### EXCERPT PROVIDED
_ _ _ _
Identification of Chimeric Sequences.

To identify chimeric reads, we analyzed high-throughput Illumina–Solexa sequence data derived from CRAC analyses of the box C/D snoRNA-associated proteins Nop1, Nop56, and Nop58 (2) as well as the spliceosome-associated helicase Brr2. Some 25 million 50-nt reads were analyzed using stringent quality filters (Materials and Methods). A total of 0.46% of all reads were composed of two distinct fragments that could be mapped separately, either to different RNA molecules or to distinct regions of the same molecule (Fig.1_B_). In most cases, the two mapped fragments were directly fused in the read. None of the chimeric reads could be fully aligned to a database of spliced yeast transcripts, indicating that the chimeras do not represent conventional splicing events.

Chimeric reads previously identified in high-throughput sequencing have been attributed to reverse transcriptase (RT) template switching (9, 10). However, the two regions of the chimeras did not show the short sequence duplications indicative of template switching (9). Notably, the patterns of chimeric reads were strongly dependent on the protein analyzed, confirming that they were not random events (Fig. 1_B_).
_ _ _ _
### EXERCISE
What does the excerpt on identifying chimeric sequences say?
(a) What percentage of all reads consisted of two distinct fragments that could be mapped separately?
(b) Which spliceosome-associated helicase was analyzed along with Nop1, Nop56, and Nop58?
(c) To what have chimeric reads previously identified in high-throughput sequencing been attributed?
_ _ _ _
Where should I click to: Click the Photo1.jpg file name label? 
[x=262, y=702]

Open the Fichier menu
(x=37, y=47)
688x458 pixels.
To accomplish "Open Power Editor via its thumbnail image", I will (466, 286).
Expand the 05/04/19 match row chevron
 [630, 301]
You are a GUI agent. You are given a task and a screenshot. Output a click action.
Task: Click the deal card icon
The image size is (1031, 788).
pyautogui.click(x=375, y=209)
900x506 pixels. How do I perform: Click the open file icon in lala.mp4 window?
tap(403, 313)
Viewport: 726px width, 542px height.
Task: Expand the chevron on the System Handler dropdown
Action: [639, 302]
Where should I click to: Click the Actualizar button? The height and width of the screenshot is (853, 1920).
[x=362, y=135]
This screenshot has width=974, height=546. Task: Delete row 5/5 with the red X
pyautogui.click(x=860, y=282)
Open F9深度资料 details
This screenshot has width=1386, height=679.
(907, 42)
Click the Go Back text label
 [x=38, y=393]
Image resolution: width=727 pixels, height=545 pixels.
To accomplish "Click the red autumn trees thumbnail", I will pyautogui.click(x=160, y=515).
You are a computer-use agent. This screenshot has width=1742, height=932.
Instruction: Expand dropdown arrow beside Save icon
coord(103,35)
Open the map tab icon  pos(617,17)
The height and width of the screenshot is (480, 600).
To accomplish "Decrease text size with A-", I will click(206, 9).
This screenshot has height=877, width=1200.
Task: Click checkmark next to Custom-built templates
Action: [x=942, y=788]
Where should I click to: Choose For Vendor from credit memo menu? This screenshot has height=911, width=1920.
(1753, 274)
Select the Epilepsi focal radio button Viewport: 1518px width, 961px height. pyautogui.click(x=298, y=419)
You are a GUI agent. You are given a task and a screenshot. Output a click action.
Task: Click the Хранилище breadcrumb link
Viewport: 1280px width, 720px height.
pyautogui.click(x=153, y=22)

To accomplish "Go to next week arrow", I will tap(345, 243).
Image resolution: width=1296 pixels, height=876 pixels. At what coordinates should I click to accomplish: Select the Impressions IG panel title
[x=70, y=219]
_ _ _ _
### COMPLETED TASK
(a) 0.46%
(b) Brr2
(c) Reverse transcriptase (RT) template switching